Vies des hommes illustres/Comparaison d’Alcibiade et de Coriolan

Traduction par Alexis Pierron.
Charpentier (1p. 546-551).


COMPARAISON
D’ALCIBIADE ET DE CORIOLAN.


Tel est le récit des actions d’Alcibiade et de Marcius, que nous avons jugées dignes d’être retracées au souvenir. On voit que, pour les exploits militaires, la balance ne penche guère ni d’un côté ni de l’autre. Ils ont tous deux donné des preuves égales d’audace et de bravoure dans les batailles ; ils ont déployé, à la tête des armées, les mêmes ressources et la même prudence. Peut-être regardera-t-on Alcibiade comme un plus parfait général, parce qu’il a toujours été vainqueur dans les combats nombreux qu’il a livrés sur terre et sur mer ; mais tous les deux ont eu cela de commun que, lorsqu’ils combattaient en personne, et qu’ils commandaient leurs concitoyens, toujours on vit prospérer sensiblement les affaires de leur pays, et qu’elles empirèrent, au contraire, lorsqu’ils changèrent de parti.
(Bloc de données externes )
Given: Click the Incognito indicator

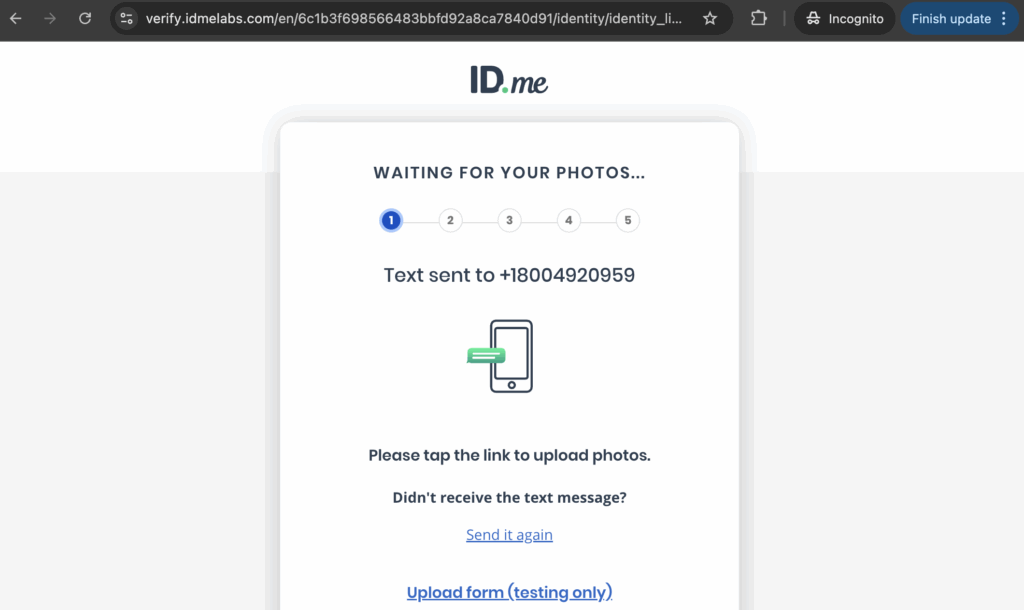Looking at the screenshot, I should [845, 18].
Quant au gouvernement politique, la conduite d’Alcibiade fut toujours détestée des gens sages, à cause de sa licence, de sa honteuse dissolution, et des flatteries avec lesquelles il gagnait la multitude. Marcius se rendit odieux au peuple romain par sa roideur, son orgueil et ses sentiments oligarchiques. On ne peut donc, sur ce point, louer ni l’un ni l’autre. Cependant celui qui gouverne d’une manière douce et populaire est moins blâmable que ceux qui traitent le peuple avec une fierté méprisante, pour n’avoir pas l’air de le flatter. Il est honteux de se faire son complaisant, pour acquérir le pouvoir ; mais une autorité qui se fonde sur la terreur, la violence et l’oppression, est à la fois et une honte et une injustice.
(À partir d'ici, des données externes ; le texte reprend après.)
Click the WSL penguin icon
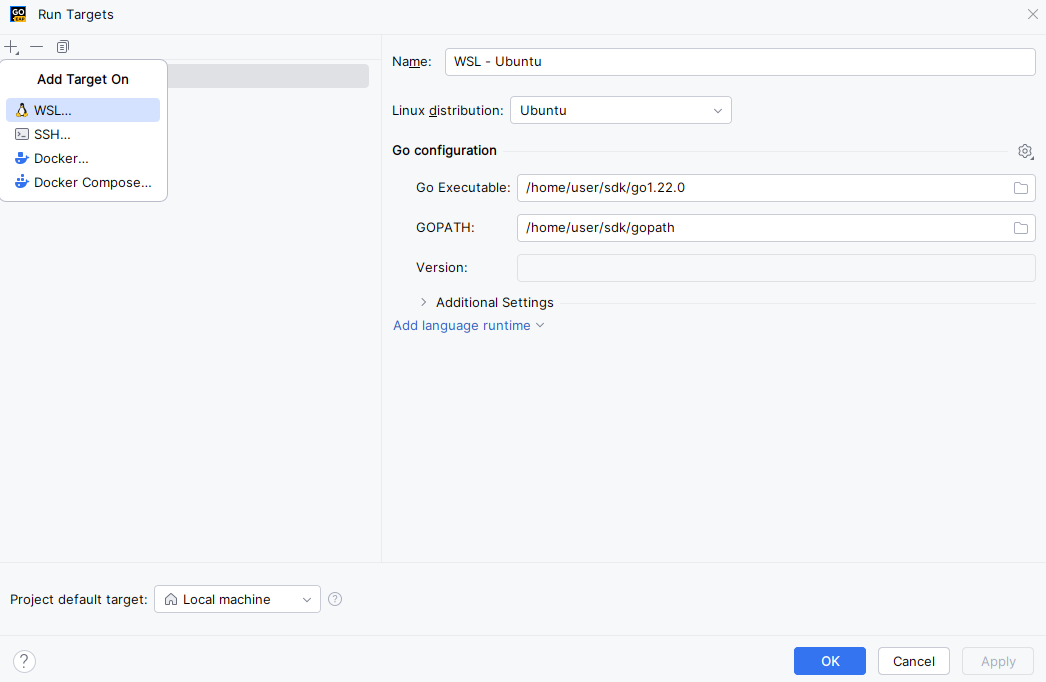Screen dimensions: 1046x682 [x=21, y=110]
Marcius, comme on l’a pu remarquer, avait un caractère plein de simplicité et de franchise, tandis qu’Alcibiade était astucieux et fourbe dans sa politique. Ce qu’on reproche surtout à celui-ci, c’est la méchanceté avec laquelle il trompa, suivant Thucydide, les ambassadeurs lacédémoniens, afin de rompre la paix. Mais cette action, tout en rejetant Athènes dans les embarras d’une guerre, la rendit forte et redoutable, par son alliance avec ceux de Mantinée et d’Argos, qui fut l’ouvrage d’Alcibiade. C’est pourtant aussi par une ruse que Marcius fit naître la guerre entre les Romains et les Volsques : il calomnia, suivant Denys[1], les intentions des Volsques qui étaient venus aux jeux de Rome. Le motif, ici, ajoute encore à la perversité de l’action. Il n’était pas excité, comme Alcibiade, par l’ambition, par des rivalités, par les luttes de la politique : il ne voulut que satisfaire son ressentiment ; passion qui, suivant la maxime d’Ion[2], paye toujours mal les complaisances. Pour cela, il porta le trouble dans plusieurs contrées de l’Italie, et il ruina, par son animosité contre son pays, un grand nombre de villes qui ne lui avaient fait aucun tort.

Il est bien vrai qu’Alcibiade fit, par colère, éprouver de grands maux à ses concitoyens ; mais leur repentir le ramena sur-le-champ ; et, même après son second bannissement, loin de voir avec indifférence les fautes des généraux qui l’avaient remplacé, il eut soin de les avertir du danger où les allait jeter leur imprudence. On célèbre la démarche d’Aristide auprès de Thémistocle ; hé bien, l’exemple fut renouvelé par Alcibiade : il alla trouver ces généraux, dont il n’était point l’ami, et il leur représenta ce qu’il convenait de faire. Marcius, au contraire, déchargea sa vengeance sur tous les citoyens de Rome, encore que beaucoup d’entre eux n’eussent aucunement offensé sa personne, et que même la plus saine partie et les plus gens de bien eussent pris à cœur l’injustice dont il était victime, et compati à ses peines. Ensuite, l’inflexibilité qu’il opposa à plusieurs députations, aux prières par lesquelles on essaya d’apaiser le ressentiment d’une seule offense, fait voir que c’était pour renverser et détruire sa patrie, et non pour la recouvrer et obtenir son rappel, qu’il avait excité une guerre cruelle et impitoyable.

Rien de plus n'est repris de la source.